The government of Belarus last week announced that it intends to raise its R&D intensity as a percentage of gross domestic product (GDP) to 1% over the next five years. According to RDW’s annual Global R&D Funding Forecasts, the current R&D intensity for Belarus is approximately 0.75%. The Belarus announcement was made by the Director for Science of the Economics Institute of the National Academy of Sciences of Belarus. About two-thirds of its annual R&D funding comes from its commercial sector, similar to the average European level.
President Biden last week stated that his administration is looking at linking pharmaceutical drug prices to individual companies’ R&D costs per new molecular entities (NMEs). However, recent studies by pharmaceutical economists note that the R&D environment is constantly changing and that current costs cannot be used to predict the development of future drugs. “Average R&D costs mask essential sources of heterogeneity”, according to the report. Current trends on the capitalized costs per NME are shown to be increasing.
Lafayette, Colo.-based Planterra Foods announced last week their opening of a new headquarters space and R&D Innovation Center in Lafayette. The new location is expected to add new jobs for the Denver community over the next year. Planterra is a new plant-based protein (meat-substitute) start-up company, which is owned by JBS USA, a wholly owned subsidiary of Brazil’s JBS SA.

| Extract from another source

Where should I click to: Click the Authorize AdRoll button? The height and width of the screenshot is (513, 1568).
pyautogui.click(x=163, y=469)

The U.K. government announced last week that it was considering an in-depth probe of U.S.-based chipmaker Nvidia’s proposed $40 billion takeover of the U.K.’s Arm Holdings. U.K. regulators say they have received many concerns over the anti-competitive nature of the proposed merger. This announcement came as Nvidia announced its sales had increased by 68% in the quarter ending in July, with profits quadrupling to $2.4 billion. Arm Holdings is a U.K.-based subsidiary of Japan’s SoftBank Corp. Arm designs the basic blueprints for more than 95% of the global smartphone production. Nvidia invested more than $3 billion in R&D in 2020.

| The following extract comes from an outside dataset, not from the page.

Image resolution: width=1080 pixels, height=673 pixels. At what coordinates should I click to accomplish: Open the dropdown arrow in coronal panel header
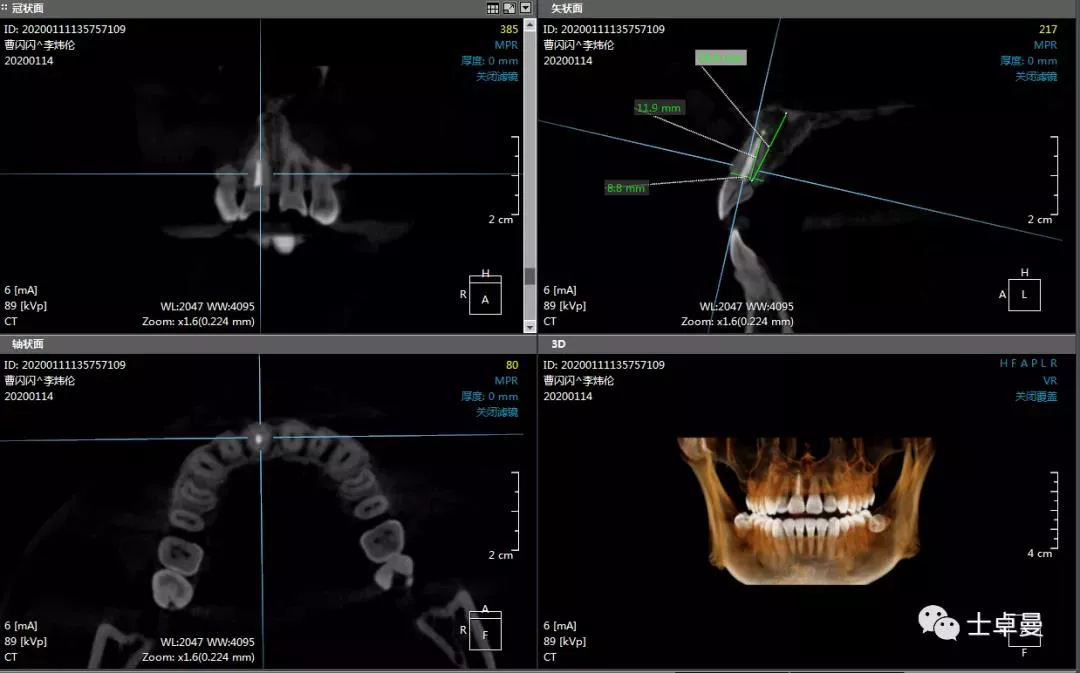point(526,8)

RDW Index member General Motors announced last week the expansion of its recall to include 73,000 newer production Bolt electric vehicles (EVs), citing defects that could cause potential fire issues with their lithium batteries. The recall involves replacement of the entire battery module, produced for GM by LG Chem. The expected cost to GM of this recall is more than $1 billion and adds to previous older Bolt battery recalls. Lithium battery fires have been shown to be an issue with EVs which is very difficult to extinguish, sometimes taking more than 100 times the amount of water over conventional automotive fires to put out. First responders called to a lithium-battery-based EV fire scene often let the fire burn itself out rather than struggling to extinguish it.
R&D World’s R&D Index is a weekly stock market summary of the top international companies involved in R&D. The top 25 industrial R&D spenders in 2019 were selected based on the latest listings from Schonfeld & Associates’ June 2020 R&D Ratios & Budgets. These 25 companies include pharmaceutical (10 companies), automotive (6 companies) and ICT (9 companies) who invested a cumulative total of nearly 260 billion dollars in R&D in 2019, or approximately 10% of all the R&D spent in the world by government, industries and academia combined, according to R&D World’s 2021 Global R&D Funding Forecast. The stock prices used in the R&D World Index are tabulated from NASDAQ. NYSE, and OTC common stock prices for the companies selected at the close of stock trading business on the Friday preceding the online publication of the R&D World Index.